> _PROBLEM TO WORK ON_: Give the lines below again exactly, starting with the line that holds "The width and" and going on through the line that holds "Click the pencil".

Stored data entries:
[Start of section]
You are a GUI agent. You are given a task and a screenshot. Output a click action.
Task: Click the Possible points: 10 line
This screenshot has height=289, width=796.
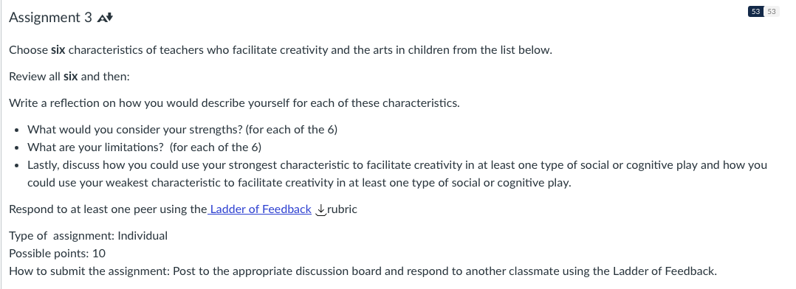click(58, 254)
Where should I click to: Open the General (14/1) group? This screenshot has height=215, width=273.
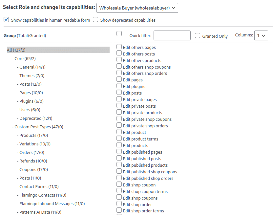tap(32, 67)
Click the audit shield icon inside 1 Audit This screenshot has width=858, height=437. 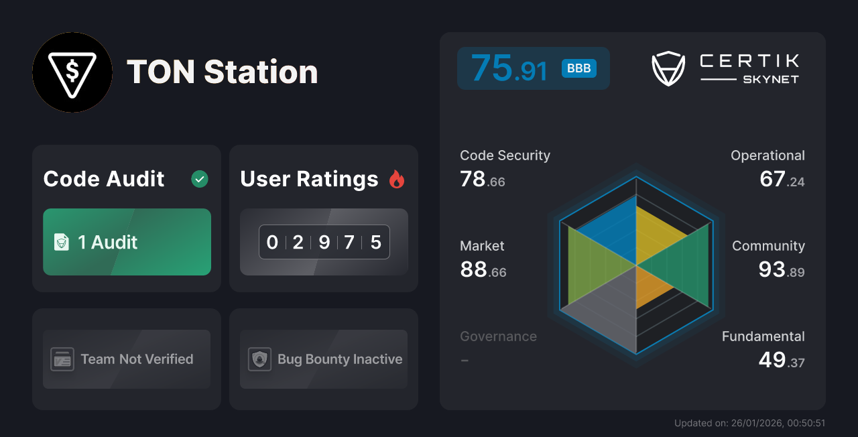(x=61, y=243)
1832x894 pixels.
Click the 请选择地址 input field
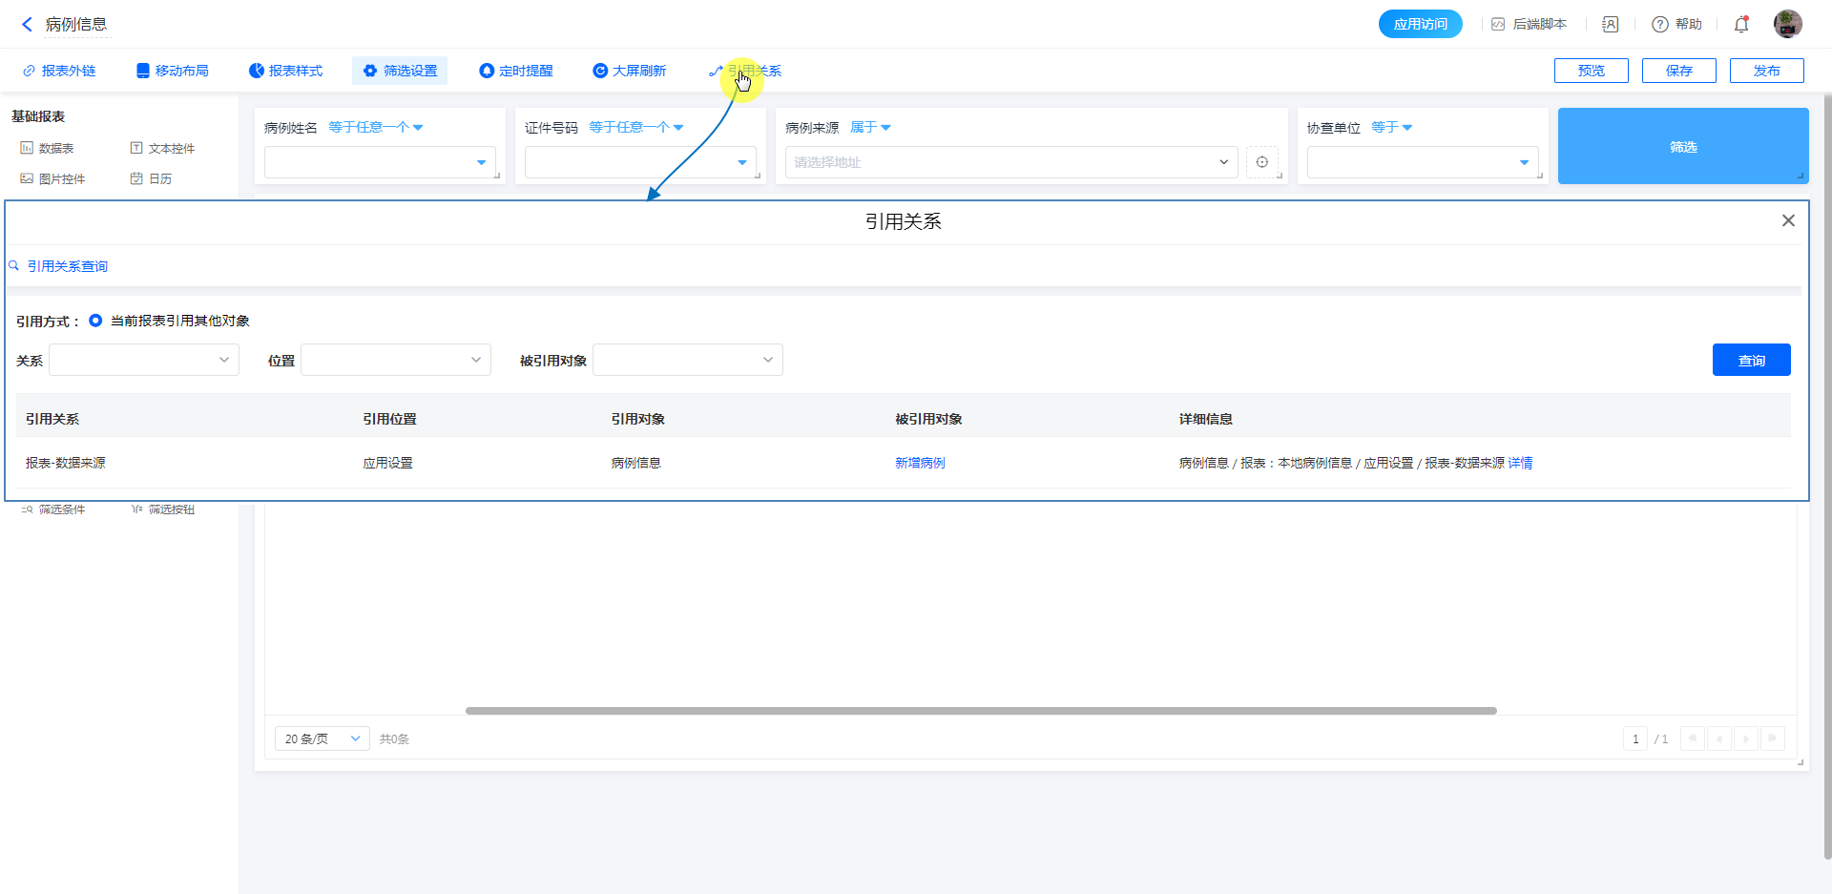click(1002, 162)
[End of section]
[Start of section]
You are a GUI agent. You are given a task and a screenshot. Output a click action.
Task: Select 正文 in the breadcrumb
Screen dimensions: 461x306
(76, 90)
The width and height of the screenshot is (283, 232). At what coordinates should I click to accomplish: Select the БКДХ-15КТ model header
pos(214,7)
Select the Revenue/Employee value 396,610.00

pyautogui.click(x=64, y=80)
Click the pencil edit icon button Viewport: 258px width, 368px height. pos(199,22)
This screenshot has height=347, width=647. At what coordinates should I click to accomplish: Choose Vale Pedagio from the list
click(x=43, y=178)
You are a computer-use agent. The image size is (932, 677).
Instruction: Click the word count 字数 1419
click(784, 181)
[End of section]
[Start of section]
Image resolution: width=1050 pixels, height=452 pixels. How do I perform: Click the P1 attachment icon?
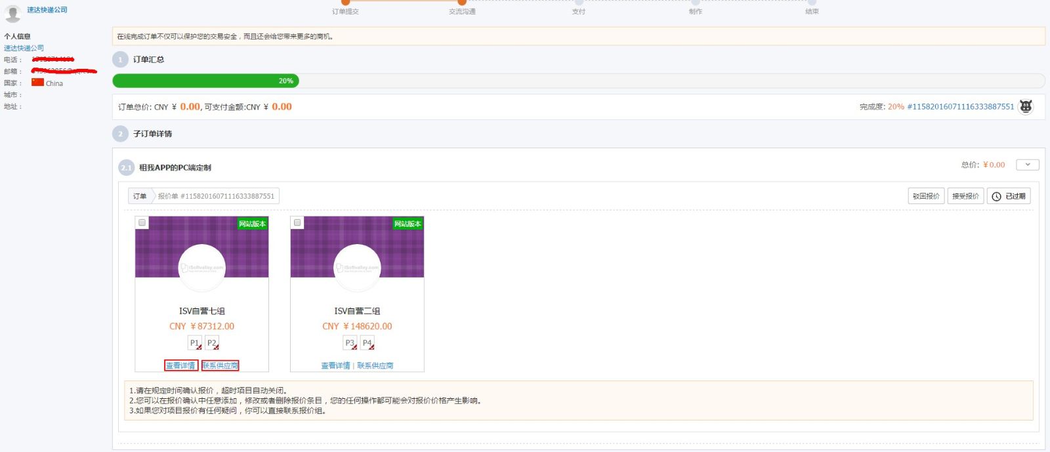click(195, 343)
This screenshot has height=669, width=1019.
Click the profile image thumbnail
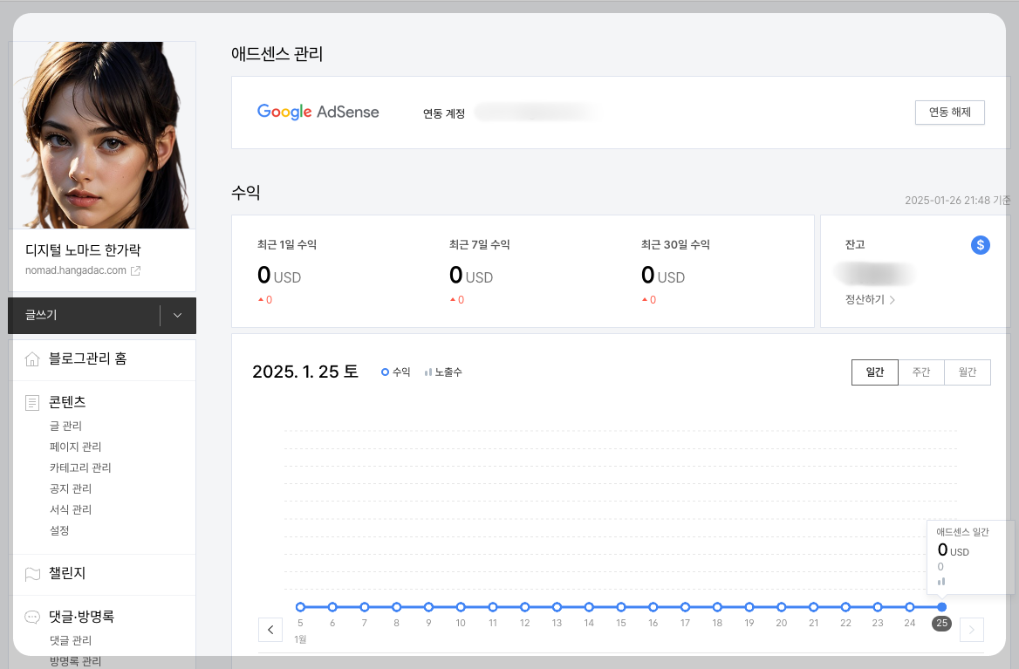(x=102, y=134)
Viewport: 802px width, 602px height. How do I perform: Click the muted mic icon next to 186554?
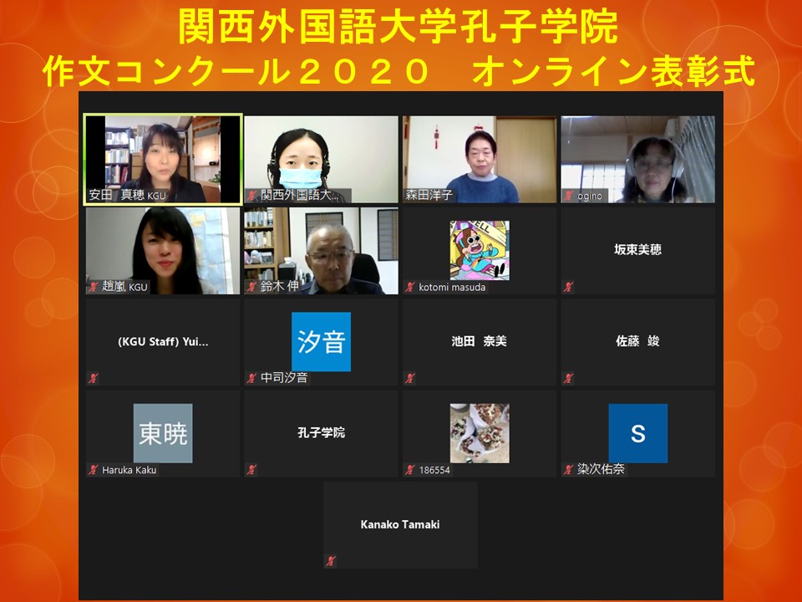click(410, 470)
[End of section]
> _OUTPUT OF THE EXERCISE_:
The width and height of the screenshot is (283, 232). At what coordinates should I click to accomplish: Select the БКДХ-15КТ model header
pos(214,7)
Select the Revenue/Employee value 396,610.00

pyautogui.click(x=64, y=80)
Click the pencil edit icon button Viewport: 258px width, 368px height. pos(199,22)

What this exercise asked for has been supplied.